**GIVEN TASK**
Convert the data below into a Markdown table with the columns Row and Line. Number each nonblank line in order and leave out the blank lines.

**AVAILABLE RECORDS**
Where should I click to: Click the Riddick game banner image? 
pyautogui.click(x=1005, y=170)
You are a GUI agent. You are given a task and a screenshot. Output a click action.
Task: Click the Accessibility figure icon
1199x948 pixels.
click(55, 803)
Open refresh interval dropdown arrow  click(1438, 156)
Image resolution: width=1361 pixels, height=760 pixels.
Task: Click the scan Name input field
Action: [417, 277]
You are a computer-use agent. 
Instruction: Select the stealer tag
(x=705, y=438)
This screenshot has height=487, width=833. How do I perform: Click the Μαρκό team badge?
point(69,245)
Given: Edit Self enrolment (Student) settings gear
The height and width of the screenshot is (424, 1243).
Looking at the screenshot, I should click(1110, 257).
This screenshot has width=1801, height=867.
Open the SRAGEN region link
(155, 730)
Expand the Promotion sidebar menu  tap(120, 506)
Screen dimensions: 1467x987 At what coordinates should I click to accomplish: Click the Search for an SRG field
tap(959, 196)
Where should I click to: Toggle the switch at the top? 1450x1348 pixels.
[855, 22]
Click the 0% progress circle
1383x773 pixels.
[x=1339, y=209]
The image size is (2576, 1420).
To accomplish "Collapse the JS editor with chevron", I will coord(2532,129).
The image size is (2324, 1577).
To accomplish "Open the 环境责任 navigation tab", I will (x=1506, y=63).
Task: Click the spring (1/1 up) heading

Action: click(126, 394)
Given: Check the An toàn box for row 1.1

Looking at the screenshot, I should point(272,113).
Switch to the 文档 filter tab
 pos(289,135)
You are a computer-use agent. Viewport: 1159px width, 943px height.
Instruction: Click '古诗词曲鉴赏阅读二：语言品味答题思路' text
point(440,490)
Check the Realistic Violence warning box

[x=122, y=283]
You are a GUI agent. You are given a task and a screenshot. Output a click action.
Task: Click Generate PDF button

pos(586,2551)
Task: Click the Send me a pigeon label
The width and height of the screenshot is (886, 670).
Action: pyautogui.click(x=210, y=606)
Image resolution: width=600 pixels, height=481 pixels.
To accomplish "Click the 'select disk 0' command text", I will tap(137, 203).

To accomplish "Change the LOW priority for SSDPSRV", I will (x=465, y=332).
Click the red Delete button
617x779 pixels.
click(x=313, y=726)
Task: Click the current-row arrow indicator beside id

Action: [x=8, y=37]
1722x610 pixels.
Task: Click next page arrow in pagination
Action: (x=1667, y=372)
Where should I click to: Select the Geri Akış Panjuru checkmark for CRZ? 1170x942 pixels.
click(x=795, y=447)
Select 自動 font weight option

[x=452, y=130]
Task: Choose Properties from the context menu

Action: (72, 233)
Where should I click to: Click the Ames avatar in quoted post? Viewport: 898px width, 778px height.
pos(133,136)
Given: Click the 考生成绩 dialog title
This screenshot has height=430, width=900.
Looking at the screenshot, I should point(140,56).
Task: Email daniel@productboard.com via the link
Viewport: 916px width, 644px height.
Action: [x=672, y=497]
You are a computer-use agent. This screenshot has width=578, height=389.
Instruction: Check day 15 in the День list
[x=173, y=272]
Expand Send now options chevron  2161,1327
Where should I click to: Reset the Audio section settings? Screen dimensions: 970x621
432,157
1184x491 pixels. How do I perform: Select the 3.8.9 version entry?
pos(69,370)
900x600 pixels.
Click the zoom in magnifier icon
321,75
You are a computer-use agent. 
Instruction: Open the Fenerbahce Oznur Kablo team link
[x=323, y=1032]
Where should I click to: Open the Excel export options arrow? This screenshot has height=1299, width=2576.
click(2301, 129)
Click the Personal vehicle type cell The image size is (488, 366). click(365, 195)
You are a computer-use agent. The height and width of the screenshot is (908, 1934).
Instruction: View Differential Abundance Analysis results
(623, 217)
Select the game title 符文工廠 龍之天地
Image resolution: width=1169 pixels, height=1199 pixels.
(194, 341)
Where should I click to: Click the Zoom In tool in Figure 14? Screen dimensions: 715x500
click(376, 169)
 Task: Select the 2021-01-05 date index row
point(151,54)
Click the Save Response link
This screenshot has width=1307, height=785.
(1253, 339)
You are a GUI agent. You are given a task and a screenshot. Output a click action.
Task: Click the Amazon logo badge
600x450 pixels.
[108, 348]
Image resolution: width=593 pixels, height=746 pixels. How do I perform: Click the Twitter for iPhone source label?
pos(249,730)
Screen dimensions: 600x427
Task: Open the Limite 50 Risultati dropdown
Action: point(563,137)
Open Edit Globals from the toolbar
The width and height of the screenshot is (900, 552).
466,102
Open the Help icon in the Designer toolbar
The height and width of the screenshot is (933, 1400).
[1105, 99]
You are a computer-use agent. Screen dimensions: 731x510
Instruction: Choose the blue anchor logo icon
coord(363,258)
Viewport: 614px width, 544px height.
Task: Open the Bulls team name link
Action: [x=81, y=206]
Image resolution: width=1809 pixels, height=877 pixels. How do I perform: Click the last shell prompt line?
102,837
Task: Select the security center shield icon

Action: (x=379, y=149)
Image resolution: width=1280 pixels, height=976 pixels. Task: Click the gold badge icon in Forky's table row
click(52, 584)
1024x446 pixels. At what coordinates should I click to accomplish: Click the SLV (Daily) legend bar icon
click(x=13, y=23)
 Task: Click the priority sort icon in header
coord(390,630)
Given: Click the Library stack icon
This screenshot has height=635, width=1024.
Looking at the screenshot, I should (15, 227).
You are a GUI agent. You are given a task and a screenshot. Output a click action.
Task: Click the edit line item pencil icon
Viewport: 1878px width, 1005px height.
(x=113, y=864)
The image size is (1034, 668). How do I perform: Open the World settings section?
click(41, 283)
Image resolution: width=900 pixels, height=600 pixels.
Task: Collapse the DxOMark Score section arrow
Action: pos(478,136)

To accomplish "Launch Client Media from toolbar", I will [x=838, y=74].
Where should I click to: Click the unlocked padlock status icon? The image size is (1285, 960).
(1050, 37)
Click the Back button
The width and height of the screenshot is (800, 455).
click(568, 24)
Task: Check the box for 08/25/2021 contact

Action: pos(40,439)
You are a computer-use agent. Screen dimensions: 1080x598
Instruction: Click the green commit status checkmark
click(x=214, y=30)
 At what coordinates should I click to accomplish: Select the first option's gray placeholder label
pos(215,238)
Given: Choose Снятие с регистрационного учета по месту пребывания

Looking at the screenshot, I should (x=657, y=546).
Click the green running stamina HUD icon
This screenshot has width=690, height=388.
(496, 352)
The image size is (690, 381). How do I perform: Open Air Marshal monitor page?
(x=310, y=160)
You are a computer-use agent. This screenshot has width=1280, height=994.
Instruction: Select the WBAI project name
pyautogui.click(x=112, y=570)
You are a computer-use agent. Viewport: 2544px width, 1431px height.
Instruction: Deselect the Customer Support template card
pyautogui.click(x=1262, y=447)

**EXERCISE ANSWER**
| Row | Line |
|---|---|
| 1 | Where should I click to: Click the Riddick game banner image?  |
| 2 | pyautogui.click(x=1005, y=170) |
| 3 | You are a GUI agent. You are given a task and a screenshot. Output a click action. |
| 4 | Task: Click the Accessibility figure icon |
| 5 | 1199x948 pixels. |
| 6 | click(55, 803) |
| 7 | Open refresh interval dropdown arrow  click(1438, 156) |
| 8 | Image resolution: width=1361 pixels, height=760 pixels. |
| 9 | Task: Click the scan Name input field |
| 10 | Action: [417, 277] |
| 11 | You are a computer-use agent.  |
| 12 | Instruction: Select the stealer tag |
| 13 | (x=705, y=438) |
| 14 | This screenshot has height=487, width=833. How do I perform: Click the Μαρκό team badge? |
| 15 | point(69,245) |
| 16 | Given: Edit Self enrolment (Student) settings gear |
| 17 | The height and width of the screenshot is (424, 1243). |
| 18 | Looking at the screenshot, I should click(1110, 257). |
| 19 | This screenshot has width=1801, height=867. |
| 20 | Open the SRAGEN region link |
| 21 | (155, 730) |
| 22 | Expand the Promotion sidebar menu  tap(120, 506) |
| 23 | Screen dimensions: 1467x987 At what coordinates should I click to accomplish: Click the Search for an SRG field |
| 24 | tap(959, 196) |
| 25 | Where should I click to: Toggle the switch at the top? 1450x1348 pixels. |
| 26 | [855, 22] |
| 27 | Click the 0% progress circle |
| 28 | 1383x773 pixels. |
| 29 | [x=1339, y=209] |
| 30 | The image size is (2576, 1420). |
| 31 | To accomplish "Collapse the JS editor with chevron", I will coord(2532,129). |
| 32 | The image size is (2324, 1577). |
| 33 | To accomplish "Open the 环境责任 navigation tab", I will (x=1506, y=63). |
| 34 | Task: Click the spring (1/1 up) heading |
| 35 | Action: click(126, 394) |
| 36 | Given: Check the An toàn box for row 1.1 |
| 37 | Looking at the screenshot, I should point(272,113). |
| 38 | Switch to the 文档 filter tab |
| 39 |  pos(289,135) |
| 40 | You are a computer-use agent. Viewport: 1159px width, 943px height. |
| 41 | Instruction: Click '古诗词曲鉴赏阅读二：语言品味答题思路' text |
| 42 | point(440,490) |
| 43 | Check the Realistic Violence warning box |
| 44 | [x=122, y=283] |
| 45 | You are a GUI agent. You are given a task and a screenshot. Output a click action. |
| 46 | Task: Click Generate PDF button |
| 47 | pos(586,2551) |
| 48 | Task: Click the Send me a pigeon label |
| 49 | The width and height of the screenshot is (886, 670). |
| 50 | Action: pyautogui.click(x=210, y=606) |
| 51 | Image resolution: width=600 pixels, height=481 pixels. |
| 52 | To accomplish "Click the 'select disk 0' command text", I will tap(137, 203). |
| 53 | To accomplish "Change the LOW priority for SSDPSRV", I will (x=465, y=332). |
| 54 | Click the red Delete button |
| 55 | 617x779 pixels. |
| 56 | click(x=313, y=726) |
| 57 | Task: Click the current-row arrow indicator beside id |
| 58 | Action: [x=8, y=37] |
| 59 | 1722x610 pixels. |
| 60 | Task: Click next page arrow in pagination |
| 61 | Action: (x=1667, y=372) |
| 62 | Where should I click to: Select the Geri Akış Panjuru checkmark for CRZ? 1170x942 pixels. |
| 63 | click(x=795, y=447) |
| 64 | Select 自動 font weight option |
| 65 | [x=452, y=130] |
| 66 | Task: Choose Properties from the context menu |
| 67 | Action: (72, 233) |
| 68 | Where should I click to: Click the Ames avatar in quoted post? Viewport: 898px width, 778px height. |
| 69 | pos(133,136) |
| 70 | Given: Click the 考生成绩 dialog title |
| 71 | This screenshot has height=430, width=900. |
| 72 | Looking at the screenshot, I should point(140,56). |
| 73 | Task: Email daniel@productboard.com via the link |
| 74 | Viewport: 916px width, 644px height. |
| 75 | Action: [x=672, y=497] |
| 76 | You are a computer-use agent. This screenshot has width=578, height=389. |
| 77 | Instruction: Check day 15 in the День list |
| 78 | [x=173, y=272] |
| 79 | Expand Send now options chevron  2161,1327 |
| 80 | Where should I click to: Reset the Audio section settings? Screen dimensions: 970x621 |
| 81 | 432,157 |
| 82 | 1184x491 pixels. How do I perform: Select the 3.8.9 version entry? |
| 83 | pos(69,370) |
| 84 | 900x600 pixels. |
| 85 | Click the zoom in magnifier icon |
| 86 | 321,75 |
| 87 | You are a computer-use agent.  |
| 88 | Instruction: Open the Fenerbahce Oznur Kablo team link |
| 89 | [x=323, y=1032] |
| 90 | Where should I click to: Open the Excel export options arrow? This screenshot has height=1299, width=2576. |
| 91 | click(2301, 129) |
| 92 | Click the Personal vehicle type cell The image size is (488, 366). click(365, 195) |
| 93 | You are a computer-use agent. The height and width of the screenshot is (908, 1934). |
| 94 | Instruction: View Differential Abundance Analysis results |
| 95 | (623, 217) |
| 96 | Select the game title 符文工廠 龍之天地 |
| 97 | Image resolution: width=1169 pixels, height=1199 pixels. |
| 98 | (194, 341) |
| 99 | Where should I click to: Click the Zoom In tool in Figure 14? Screen dimensions: 715x500 |
| 100 | click(376, 169) |
| 101 |  Task: Select the 2021-01-05 date index row |
| 102 | point(151,54) |
| 103 | Click the Save Response link |
| 104 | This screenshot has width=1307, height=785. |
| 105 | (1253, 339) |
| 106 | You are a GUI agent. You are given a task and a screenshot. Output a click action. |
| 107 | Task: Click the Amazon logo badge |
| 108 | 600x450 pixels. |
| 109 | [108, 348] |
| 110 | Image resolution: width=593 pixels, height=746 pixels. How do I perform: Click the Twitter for iPhone source label? |
| 111 | pos(249,730) |
| 112 | Screen dimensions: 600x427 |
| 113 | Task: Open the Limite 50 Risultati dropdown |
| 114 | Action: point(563,137) |
| 115 | Open Edit Globals from the toolbar |
| 116 | The width and height of the screenshot is (900, 552). |
| 117 | 466,102 |
| 118 | Open the Help icon in the Designer toolbar |
| 119 | The height and width of the screenshot is (933, 1400). |
| 120 | [1105, 99] |
| 121 | You are a computer-use agent. Screen dimensions: 731x510 |
| 122 | Instruction: Choose the blue anchor logo icon |
| 123 | coord(363,258) |
| 124 | Viewport: 614px width, 544px height. |
| 125 | Task: Open the Bulls team name link |
| 126 | Action: [x=81, y=206] |
| 127 | Image resolution: width=1809 pixels, height=877 pixels. How do I perform: Click the last shell prompt line? |
| 128 | 102,837 |
| 129 | Task: Select the security center shield icon |
| 130 | Action: (x=379, y=149) |
| 131 | Image resolution: width=1280 pixels, height=976 pixels. Task: Click the gold badge icon in Forky's table row |
| 132 | click(52, 584) |
| 133 | 1024x446 pixels. At what coordinates should I click to accomplish: Click the SLV (Daily) legend bar icon |
| 134 | click(x=13, y=23) |
| 135 |  Task: Click the priority sort icon in header |
| 136 | coord(390,630) |
| 137 | Given: Click the Library stack icon |
| 138 | This screenshot has height=635, width=1024. |
| 139 | Looking at the screenshot, I should (15, 227). |
| 140 | You are a GUI agent. You are given a task and a screenshot. Output a click action. |
| 141 | Task: Click the edit line item pencil icon |
| 142 | Viewport: 1878px width, 1005px height. |
| 143 | (x=113, y=864) |
| 144 | The image size is (1034, 668). How do I perform: Open the World settings section? |
| 145 | click(41, 283) |
| 146 | Image resolution: width=900 pixels, height=600 pixels. |
| 147 | Task: Collapse the DxOMark Score section arrow |
| 148 | Action: pos(478,136) |
| 149 | To accomplish "Launch Client Media from toolbar", I will [x=838, y=74]. |
| 150 | Where should I click to: Click the unlocked padlock status icon? The image size is (1285, 960). |
| 151 | (1050, 37) |
| 152 | Click the Back button |
| 153 | The width and height of the screenshot is (800, 455). |
| 154 | click(568, 24) |
| 155 | Task: Check the box for 08/25/2021 contact |
| 156 | Action: pos(40,439) |
| 157 | You are a computer-use agent. Screen dimensions: 1080x598 |
| 158 | Instruction: Click the green commit status checkmark |
| 159 | click(x=214, y=30) |
| 160 |  At what coordinates should I click to accomplish: Select the first option's gray placeholder label |
| 161 | pos(215,238) |
| 162 | Given: Choose Снятие с регистрационного учета по месту пребывания |
| 163 | Looking at the screenshot, I should (x=657, y=546). |
| 164 | Click the green running stamina HUD icon |
| 165 | This screenshot has width=690, height=388. |
| 166 | (496, 352) |
| 167 | The image size is (690, 381). How do I perform: Open Air Marshal monitor page? |
| 168 | (x=310, y=160) |
| 169 | You are a computer-use agent. This screenshot has width=1280, height=994. |
| 170 | Instruction: Select the WBAI project name |
| 171 | pyautogui.click(x=112, y=570) |
| 172 | You are a computer-use agent. Viewport: 2544px width, 1431px height. |
| 173 | Instruction: Deselect the Customer Support template card |
| 174 | pyautogui.click(x=1262, y=447) |